Enda se detuvo y observó la reacción de Noelia.
—Entiéndeme —dijo.
—Sí, sé a qué te refieres.
—Ésta podría haber sido mi casa, mi playa, mis amigos, mi vida los últimos dieciséis años. Y no me gusta descubrir lo que me he perdido. Porque lo que he vivido ha sido mil veces peor que esto. Y no entiendo por qué Artur me ha hecho venir hasta aquí para verlo.
—Lo que es evidente es que él tampoco te olvidó —Noelia hacía muy bien de fiscal.
—Sí. Pero te escogió a ti. Me dejó y nunca sabré por qué.
Noelia guardó silencio. Ella no se mostraba ya tan intrigada. Parecía tener alguna ventaja en el conocimiento de cómo se habían desarrollado los acontecimientos. Tras unos minutos sin añadir nada ninguna de las dos, la conversación se dio por acabada.
A las dos de la
madrugada Enda todavía no había conseguido dormirse. Hacía calor. Y
no dejaba de darle vueltas; Artur la había hecho ir para
convertirla en beneficiaria de la herencia. Le dejaba un taller de
bicicletas donde solía pasar las tardes arreglando los pinchazos y
desperfectos de los vecinos. No tenía mucho sentido.
¿Qué pasaba con aquel taller de
bicicletas? Antes de pensarlo dos veces ya estaba
hurgando en la cocina en busca de una linterna. Encontró una en el
último cajón. La probó pero no tenía pila. Descolgó un reloj de la
pared y le vació las tripas, ya tenía linterna con pila. Tomó el
camino de la balsa y una vez más pasó junto a ella, atravesó la
cerca pisoteando la puerta, como siempre, y llegó hasta el taller.

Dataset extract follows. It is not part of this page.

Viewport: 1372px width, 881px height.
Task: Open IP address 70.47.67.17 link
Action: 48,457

Llevaba días sin acudir allí. Prácticamente, apenas había entrado
desde que lo visitó por primera vez. Tan sólo cuando utilizaron las
bicicletas. Abrió la puerta y se quedó alumbrando desde fuera. ¿Qué
buscaba? Una carta. Un mensaje. Puede que Artur le hubiese descrito
los motivos que le llevaron a abandonarla, en una nota. Y aquella
nota debía de estar allí. En el taller de bicicletas. Revolvió por
los cajones y entre los recambios, pero no vio nada. Entonces miró
la escalera que llevaba al altillo. Nunca había subido hasta allí.

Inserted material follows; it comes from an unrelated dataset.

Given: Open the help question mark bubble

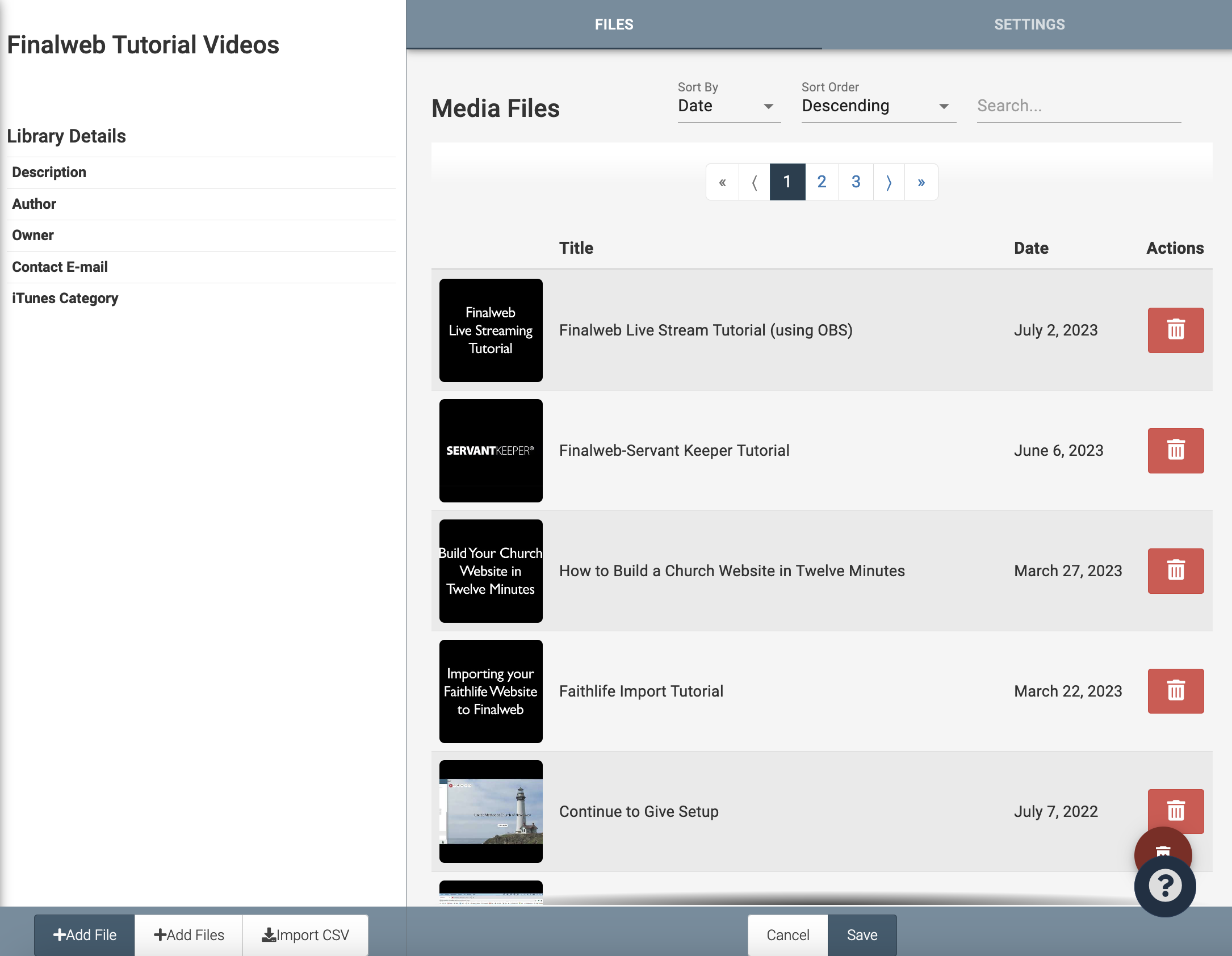Looking at the screenshot, I should click(1164, 886).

Lo hizo. A simple vista no vio nada. La linterna tan sólo iluminaba
más recambios, ruedas y herramientas
muy ordenadas. Iba a comenzar a bajar cuando se fijó en algo, junto
a la pared, había un bulto tapado con una vieja manta. Tenía forma
rectangular. Parecía como si escondiese un mueble; una cajonera o
algo así. Se acercó y destapó un poco la manta. Eran
lienzos. Debía de haber más de veinte. Enda sintió que el corazón
se le encogía en aquel momento. En el primero de ellos, que quedaba
a la vista, pudo verse pintada. Era un cuadro bastante tosco. No
rebosaba técnica alguna y tenía muchas carencias artísticas, era
obra de Artur, sin duda. Pasó los cuadros uno por uno como si
fuesen las páginas de un poema. Un poema de amor escrito durante
años. En todos aparecía ella retratada. Era sobrecogedor. Artur la
había estado pintando durante todo aquel tiempo. Había continuado
aquella pasión suya por la pintura seguramente a espaldas de todos
porque no había ni un sólo cuadro pintado por él en toda la casa y
ni siquiera Joaquim tenía la menor idea de que lo hiciese. En
aquellos lienzos debía de haber invertidas miles de horas, porque,
aunque pintar no era lo suyo, se notaba que habían sido fruto de
mucha dedicación y se apreciaban detalles muy elaborados. Enda
estuvo horas allí observando cada uno de aquellos cuadros. Eran
fruto del amor que Artur sentía por ella y, eran a la vez, una
señal de que la había seguido amando. Era gratificante, pero hora
todo tenía menos sentido incluso que antes.